-------- Selection

Sunday, April 28, 2019

                                                        2018 SLEEPERS
                                                      Part 3


Here’s another nice handful of 2018 films that didn’t get noticed much, but I think are pretty good. I hope you can find one or two you would like to watch.
When most of us think back to our school days, Junior High doesn’t really stand out as something we would like to revisit. That is one reason that Eighth Grade is so winning. Unknown Elsie Fisher acts like she’s been there. She plays introverted Kayla Day, and she broke my heart. She posts advice to girls on a blog nobody watches, and longs to belong somewhere. Her helicopter Dad is no help at all. Kayla is invited to a pool party by a very popular girl. When she gets to the party, the really mean little hostess lets drop that her mother made her invite Kayla. Oh lord, I would hate to be 13 again! And this film sort of brings it all back.
Denzel Washington has played many parts, all quite well. He makes an excellent vigilante in Equalizer 2. I generally disparage sequels, but this one is really better than the original. I guess this is a guilty pleasure, but okay, I just love watching Denzel dispatch of all sorts of low life. In this film, he is especially after the thugs who killed his friend and colleague Susan Plummer (well played by Melissa Leo). But that’s only one branch of a forest of evil trees to be chopped down. The action sequences are really good. 
Love, Simon is a teenage comedy-drama that is sweet and believable. Simon is gay. He is being blackmailed by a fellow student who threatens to out him to the whole school. At the same time Simon is desperately trying to find the gay guy he discovers and corresponds with on social media. The plot gets really sticky with sub-stories about Simon’s sister being sought by another boy, and Simon’s efforts to fit in and to deal with his sexual identity. But Nick Robinson will win your admiration and affection regardless of your particular feeling toward gays.

----------------
-------- Provided data

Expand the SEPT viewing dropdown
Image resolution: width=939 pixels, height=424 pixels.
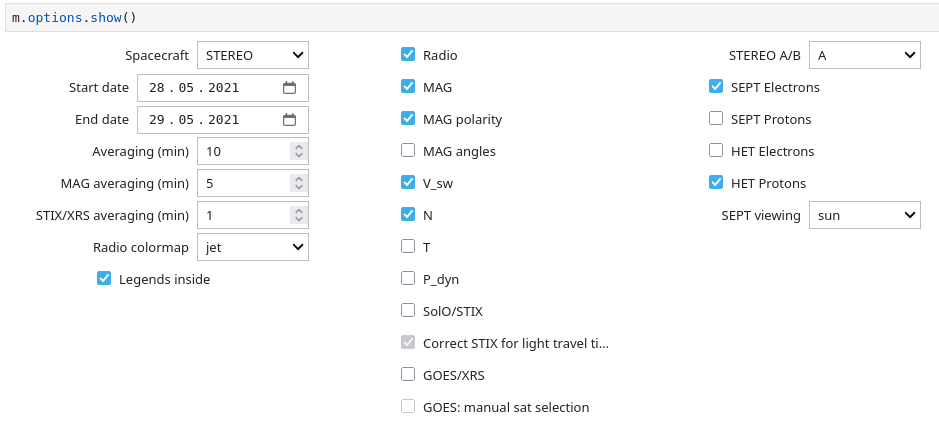[x=863, y=215]

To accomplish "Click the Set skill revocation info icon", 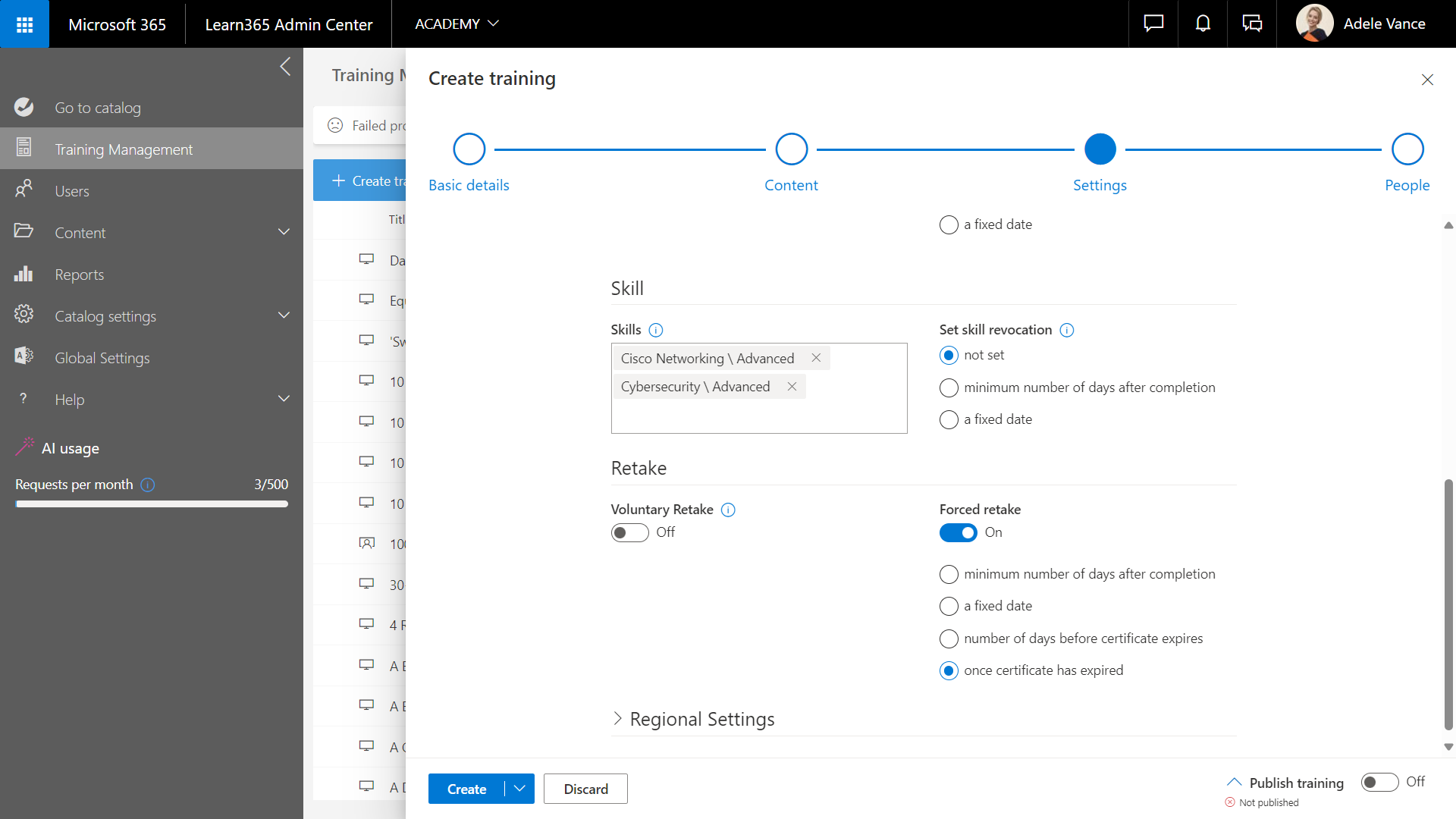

----------------

Written request 1:
From the film reviews, pull out verbatim the part that opens with the words "Sunday, April 28, 2019" and closes with "like to watch.".
Written request 2:
Write what comes next in the reviews of overlooked 2018 films, picking up after their final sentence rather than continuing the data.

Exercise output 1:
Sunday, April 28, 2019

                                                        2018 SLEEPERS
                                                      Part 3


Here’s another nice handful of 2018 films that didn’t get noticed much, but I think are pretty good. I hope you can find one or two you would like to watch.

Exercise output 2:
The Guernsey Literary and Potato Peel Society has a wonderful title and an equally wonderful story. During the German occupation of the British island of Guernsey, some of the residents get around the curfew by telling the German soldiers they are attending the Society. And they actually are. Lily James plays author Juliet Ashton who learns of the story and goes to the island to write a book about it. She is not encouraged by the locals. Then it gets complicated. So the film is not as good as the book- what a surprise! It’s still pretty good.
The Hate U Give is right out of today’s headlines. Starr Carter attends a mostly white school in fictional Garden Heights. Her friend Khalil is driving her home from a party when they are stopped by a white policeman. When Khalil reaches across the seat and picks up a hairbrush, the office shoots and kills him. For a long time Starr’s family urges her to remain silent about what she saw, but she eventually goes public about the shooting. 
All of the films in this article are available on DVD. All are for grown-ups.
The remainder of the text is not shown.